_TASK STATEMENT_.
Every record that follows is to be copied exactly, with the pictures omitted.

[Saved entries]
- - -
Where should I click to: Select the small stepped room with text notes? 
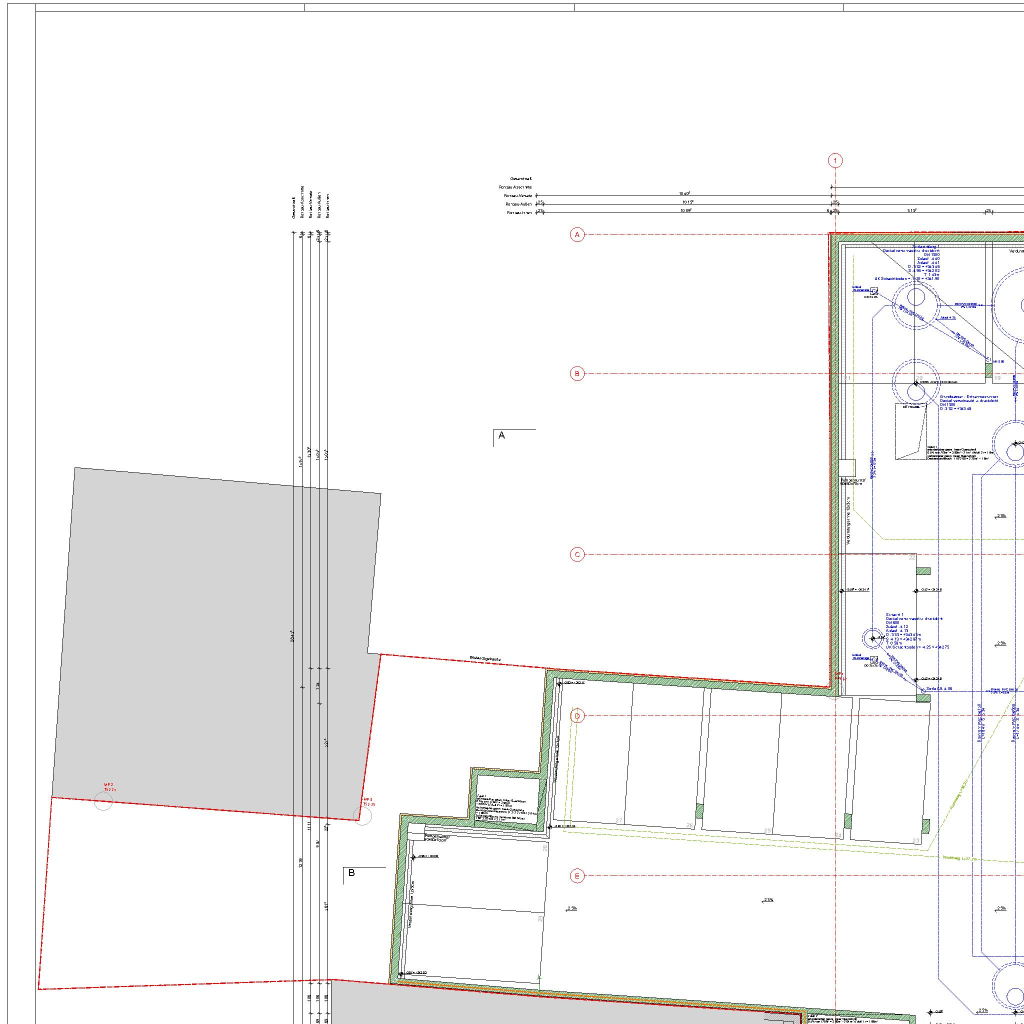[506, 798]
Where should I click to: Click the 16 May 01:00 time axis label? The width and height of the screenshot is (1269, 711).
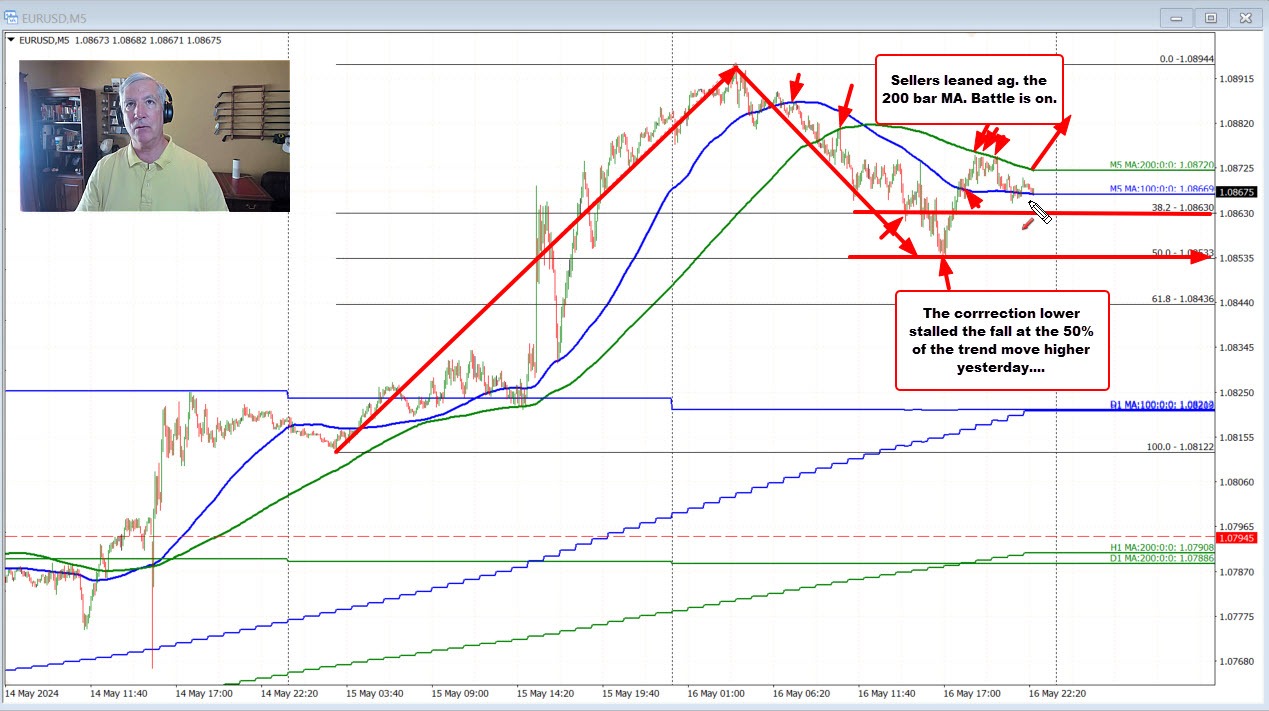click(714, 692)
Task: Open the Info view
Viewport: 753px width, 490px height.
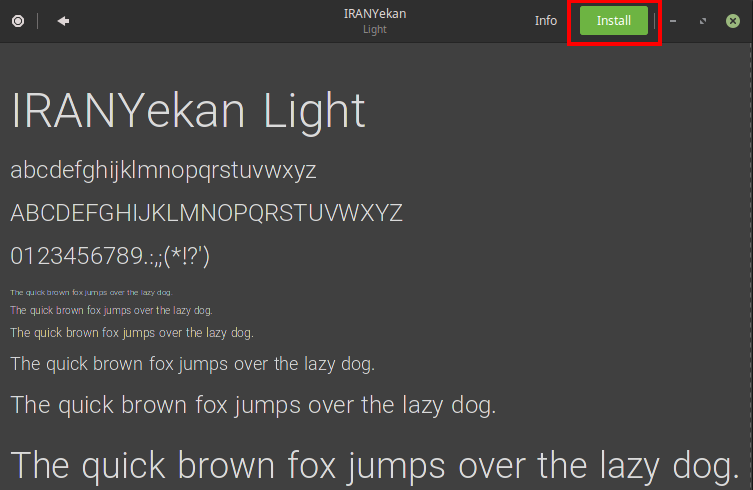Action: pos(546,21)
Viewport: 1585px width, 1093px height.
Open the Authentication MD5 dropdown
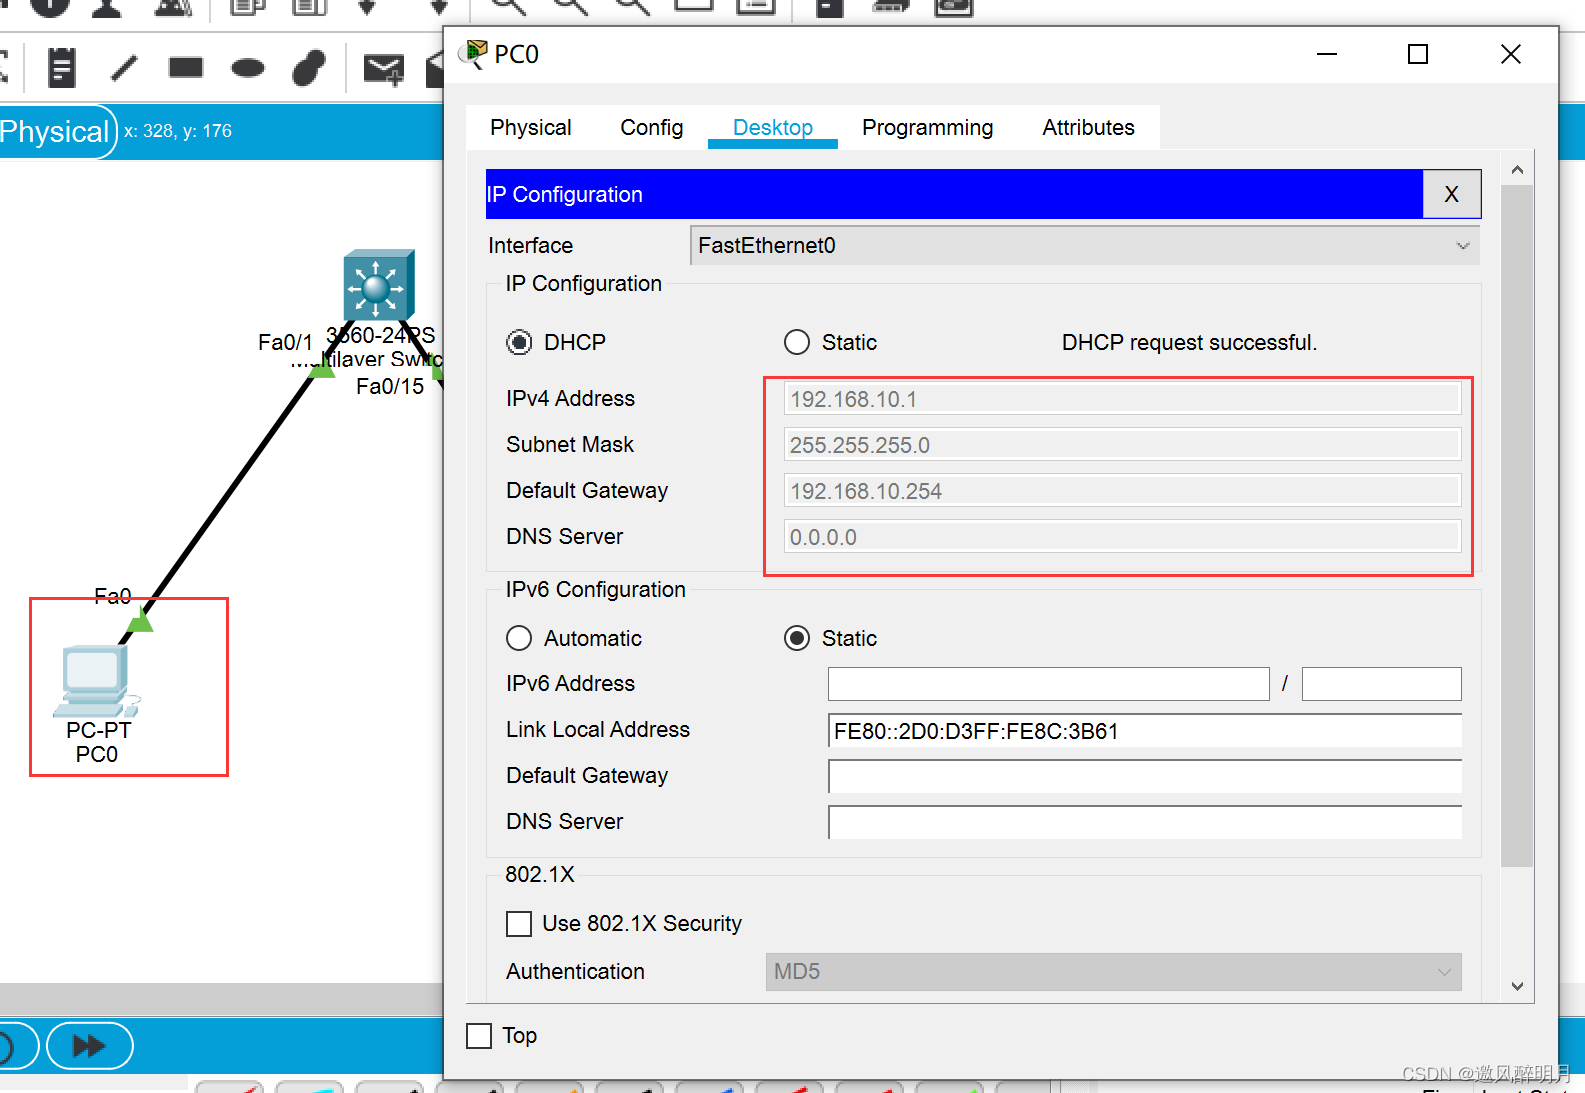(x=1112, y=972)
- - -
_WRITTEN REPLY_.
Where should I click to: Select the small stepped room with text notes? 
[506, 798]
Where should I click to: Click the 16 May 01:00 time axis label? The width and height of the screenshot is (1269, 711).
click(714, 692)
Task: Open the Info view
Viewport: 753px width, 490px height.
Action: pos(546,21)
Viewport: 1585px width, 1093px height.
Open the Authentication MD5 dropdown
(x=1112, y=972)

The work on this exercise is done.